The influence of Fado’s sad and melancholy melodies and lyrics is evident in many films from this year’s program of Ibero-American films. For example, in the excellent existentialist drama Peacetime (Tempos de Paz) by Daniel Filho, an adaptation of the acclaimed drama Novas Diretrizes em Tempos de Paz by Bosco Brazil, which takes place almost entirely in a storage area in the Rio de Janeiro harbor. On April 18, 1945 strict police officer Sigismundo questions the unfortunate Clausewitz, a Polish Jew who immigrated to Brazil to start a new life. On one side there is Clausewitz, an actor, a kind and always smiling man who claims to want to become a farmer and thinks that in that way he could be useful to Brazil, while on the other side we have Sigismundo, a member of President Vargas’ political police force, an extremely limited bureaucrat, prone to violence and a paranoid type who sees Nazis, spies and potential threats to his country’s safety in everyone. Suggesting the real time during which the action takes place, the movie was filmed in ten days and with a budget of 1.5 million dollars and the director succeeded in creating an excellent character study through the conversation between the two main characters. Even though there is sometimes a feeling of staginess and over-construction, it is an intriguing film that deals on many levels with the relationship between a free mind and totalitarianism, conflict between altruism and misanthropy, the clash between a liberal individual who has no boundaries and the unfathomably narrow-minded extended arm of a bullying system that blindly follows rules and sadistically takes pleasure in belittling others and psychological and physical violence.
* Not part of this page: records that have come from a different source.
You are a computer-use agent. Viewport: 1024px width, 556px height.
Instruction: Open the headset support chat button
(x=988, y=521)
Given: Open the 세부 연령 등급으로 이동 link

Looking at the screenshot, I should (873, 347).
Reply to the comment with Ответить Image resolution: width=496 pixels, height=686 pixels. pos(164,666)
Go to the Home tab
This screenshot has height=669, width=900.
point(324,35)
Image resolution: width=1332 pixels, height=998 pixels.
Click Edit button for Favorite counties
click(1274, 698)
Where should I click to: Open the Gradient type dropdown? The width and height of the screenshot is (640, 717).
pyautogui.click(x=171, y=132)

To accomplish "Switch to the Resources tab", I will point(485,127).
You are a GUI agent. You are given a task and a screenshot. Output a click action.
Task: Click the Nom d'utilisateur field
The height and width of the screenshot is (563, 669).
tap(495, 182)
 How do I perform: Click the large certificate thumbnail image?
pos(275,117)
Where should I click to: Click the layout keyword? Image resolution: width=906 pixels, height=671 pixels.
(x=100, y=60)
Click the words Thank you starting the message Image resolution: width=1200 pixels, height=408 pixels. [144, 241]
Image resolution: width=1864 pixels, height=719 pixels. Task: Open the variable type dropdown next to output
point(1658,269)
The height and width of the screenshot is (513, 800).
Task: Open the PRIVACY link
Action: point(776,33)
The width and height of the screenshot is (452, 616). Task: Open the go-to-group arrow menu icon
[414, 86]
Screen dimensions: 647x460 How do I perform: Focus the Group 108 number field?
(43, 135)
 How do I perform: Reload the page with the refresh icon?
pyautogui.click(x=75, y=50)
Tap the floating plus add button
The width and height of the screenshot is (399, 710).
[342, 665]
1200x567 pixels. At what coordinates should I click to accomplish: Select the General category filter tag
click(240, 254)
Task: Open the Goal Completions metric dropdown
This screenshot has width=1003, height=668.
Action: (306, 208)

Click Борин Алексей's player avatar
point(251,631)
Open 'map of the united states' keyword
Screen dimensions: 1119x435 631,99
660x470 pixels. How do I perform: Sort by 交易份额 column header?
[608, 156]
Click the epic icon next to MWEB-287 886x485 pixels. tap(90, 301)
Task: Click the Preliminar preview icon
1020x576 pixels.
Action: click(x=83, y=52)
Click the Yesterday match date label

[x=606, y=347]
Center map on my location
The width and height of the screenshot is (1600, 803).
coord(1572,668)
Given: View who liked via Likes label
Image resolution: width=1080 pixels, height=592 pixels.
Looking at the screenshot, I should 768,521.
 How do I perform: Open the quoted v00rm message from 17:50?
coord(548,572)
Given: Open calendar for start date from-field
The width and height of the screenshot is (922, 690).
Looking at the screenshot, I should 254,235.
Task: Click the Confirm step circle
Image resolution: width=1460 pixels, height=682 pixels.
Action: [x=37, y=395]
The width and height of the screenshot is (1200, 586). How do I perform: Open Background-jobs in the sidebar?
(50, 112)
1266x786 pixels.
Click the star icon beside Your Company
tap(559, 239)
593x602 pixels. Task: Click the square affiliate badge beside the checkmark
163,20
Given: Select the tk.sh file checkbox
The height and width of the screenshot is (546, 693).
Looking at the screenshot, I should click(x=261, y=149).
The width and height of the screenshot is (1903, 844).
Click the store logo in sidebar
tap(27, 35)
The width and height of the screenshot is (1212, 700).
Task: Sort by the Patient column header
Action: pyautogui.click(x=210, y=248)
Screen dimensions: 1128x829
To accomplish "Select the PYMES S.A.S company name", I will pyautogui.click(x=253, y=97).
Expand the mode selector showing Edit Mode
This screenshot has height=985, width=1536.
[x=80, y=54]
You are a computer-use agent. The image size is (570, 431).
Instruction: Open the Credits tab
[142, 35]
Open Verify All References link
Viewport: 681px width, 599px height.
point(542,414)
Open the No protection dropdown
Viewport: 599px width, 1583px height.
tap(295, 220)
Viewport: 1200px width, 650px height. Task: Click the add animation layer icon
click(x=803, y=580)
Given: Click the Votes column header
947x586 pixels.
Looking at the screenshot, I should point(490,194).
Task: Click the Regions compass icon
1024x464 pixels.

In 2009, Peruvian screenwriter and director Claudia Llosa more than deserved the award at the Berlin Film Festival for her excellent drama The Milk of Sorrow. At the time the thirty-three year old director, conceived her story about an introverted girl who works as a maid in a rich family’s home in Lima and has to organize her mother’s funeral as a pronouncedly anxious but impressively socially intoned, suggestive and atmospheric homage to women who were raped by members of the Sandero Luminoso group during the civil war in the early 1980’s. In Llosa’s film everything is in powerful contrast, from the funeral of the girl’s mother and her cousin’s wedding, through the relationship between tradition and the modernity, to clearly differentiated class differences. The film’s title refers to the old belief that frightened women who breastfeed their children during hard times, such as wars and violence, transfer their fears to children through their milk.
Vincent Cassell’s striking role in the existentialist romantic drama Adrift (A Deriva) the Brazilian screenwriter and director Heitor Dhalia is probably the film’s biggest asset. It is an elegantly directed film and its atmosphere is quite suggestive but it is also at times merely a kitschy and overly conventional romance. The story takes place in the 1980s and we follow a sensitive teenage girl whose sexuality is awakening during her summer holiday. At the same time, she becomes aware of her father’s infidelity and her family’s immanent collapse. As is to be expected, it is an emotional film, but to some extent overly burdened by not too original parts of the plot that remind us too much of similar films about growing up and maturing.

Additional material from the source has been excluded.